Se hoje você está enfrentando o rotativo, o primeiro passo não é se cobrar por ter chegado até aqui — é dar o próximo passo, hoje, por menor que ele pareça. Cada real direcionado para a quitação, em vez de para novas compras, já é um passo real na direção certa. Não existe atalho mágico nem data mágica para começar — existe apenas a decisão de parar de adiar, e ela pode ser tomada hoje mesmo, com o primeiro telefonema para o banco. Comece pequeno, mas comece de verdade. É exatamente esse pequeno movimento, repetido mês após mês, que devolve o controle para as suas mãos.
Vantagens de sair do rotativo o quanto antes
- Corta o vazamento mais caro do orçamento — nenhum outro gasto costuma crescer tão rápido quanto uma dívida a mais de 400% ao ano.
- Libera espaço no orçamento mensal, já que boa parte do pagamento mínimo hoje vai só para juros, não para reduzir o valor devido.
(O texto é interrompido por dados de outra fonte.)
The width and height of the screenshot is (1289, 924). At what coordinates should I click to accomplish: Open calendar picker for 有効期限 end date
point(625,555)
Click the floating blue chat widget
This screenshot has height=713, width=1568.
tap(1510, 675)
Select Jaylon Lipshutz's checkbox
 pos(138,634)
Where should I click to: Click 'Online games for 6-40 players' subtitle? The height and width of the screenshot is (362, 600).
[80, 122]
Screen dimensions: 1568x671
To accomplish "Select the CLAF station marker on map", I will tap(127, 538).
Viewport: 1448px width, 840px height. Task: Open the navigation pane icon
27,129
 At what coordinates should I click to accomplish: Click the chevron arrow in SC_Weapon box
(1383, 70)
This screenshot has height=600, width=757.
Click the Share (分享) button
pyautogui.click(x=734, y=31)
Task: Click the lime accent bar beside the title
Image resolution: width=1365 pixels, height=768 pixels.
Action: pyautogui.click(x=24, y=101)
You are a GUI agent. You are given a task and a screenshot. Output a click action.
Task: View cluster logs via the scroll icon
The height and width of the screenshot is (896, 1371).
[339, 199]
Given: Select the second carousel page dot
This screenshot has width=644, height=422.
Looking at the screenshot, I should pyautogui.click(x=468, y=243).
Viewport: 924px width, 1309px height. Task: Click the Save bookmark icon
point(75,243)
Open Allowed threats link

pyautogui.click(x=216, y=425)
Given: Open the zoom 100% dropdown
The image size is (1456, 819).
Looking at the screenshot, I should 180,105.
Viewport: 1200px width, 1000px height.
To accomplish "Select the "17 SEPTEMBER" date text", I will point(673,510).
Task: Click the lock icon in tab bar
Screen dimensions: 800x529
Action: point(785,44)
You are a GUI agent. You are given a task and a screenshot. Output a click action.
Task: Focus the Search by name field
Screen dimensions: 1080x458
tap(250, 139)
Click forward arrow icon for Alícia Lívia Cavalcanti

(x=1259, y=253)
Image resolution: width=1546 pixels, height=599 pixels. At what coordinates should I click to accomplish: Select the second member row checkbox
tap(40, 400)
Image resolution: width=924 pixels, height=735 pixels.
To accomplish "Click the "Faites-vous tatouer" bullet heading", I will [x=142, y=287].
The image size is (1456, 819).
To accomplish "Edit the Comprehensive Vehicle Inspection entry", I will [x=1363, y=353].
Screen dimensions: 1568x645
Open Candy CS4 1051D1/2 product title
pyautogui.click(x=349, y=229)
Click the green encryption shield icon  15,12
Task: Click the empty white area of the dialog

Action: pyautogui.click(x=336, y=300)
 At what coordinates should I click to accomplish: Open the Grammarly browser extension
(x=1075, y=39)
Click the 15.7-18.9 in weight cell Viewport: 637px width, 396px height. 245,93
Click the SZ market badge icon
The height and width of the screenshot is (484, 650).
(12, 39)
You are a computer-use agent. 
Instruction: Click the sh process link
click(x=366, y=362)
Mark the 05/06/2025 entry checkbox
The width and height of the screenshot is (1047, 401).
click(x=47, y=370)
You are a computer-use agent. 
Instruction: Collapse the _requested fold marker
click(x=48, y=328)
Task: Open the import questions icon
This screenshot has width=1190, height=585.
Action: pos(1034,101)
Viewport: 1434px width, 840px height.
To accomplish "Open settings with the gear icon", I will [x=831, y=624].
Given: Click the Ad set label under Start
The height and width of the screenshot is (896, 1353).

- Melhora o acesso a crédito mais barato no futuro — quem regulariza o nome tende a conseguir taxas menores em empréstimos e financiamentos.
- Reduz o desgaste emocional: dívida no rotativo costuma vir acompanhada de ansiedade e insônia, segundo levantamentos sobre saúde financeira dos brasileiros.
Desvantagens e riscos durante o processo
- Trocar o rotativo por outro crédito só funciona se a nova taxa for realmente menor — um empréstimo mal negociado pode ter juros quase tão altos quanto o rotativo.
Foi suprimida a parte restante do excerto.